Top of Extracted entries

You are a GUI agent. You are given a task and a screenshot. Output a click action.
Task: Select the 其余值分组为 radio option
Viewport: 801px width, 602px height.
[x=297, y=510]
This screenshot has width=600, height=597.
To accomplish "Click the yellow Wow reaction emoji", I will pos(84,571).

Bottom of Extracted entries
Top of Extracted entries

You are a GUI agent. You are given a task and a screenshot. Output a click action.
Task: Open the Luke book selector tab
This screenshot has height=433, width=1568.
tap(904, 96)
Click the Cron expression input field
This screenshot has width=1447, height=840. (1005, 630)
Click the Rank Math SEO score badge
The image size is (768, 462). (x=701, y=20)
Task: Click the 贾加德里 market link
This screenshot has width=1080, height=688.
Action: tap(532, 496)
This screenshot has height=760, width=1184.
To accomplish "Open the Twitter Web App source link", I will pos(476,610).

Bottom of Extracted entries

▸ **Exercise**:
Whenever a line above holds the word "will", include it in your count, and report nothing but that count.

▸ **Exercise solution**:
2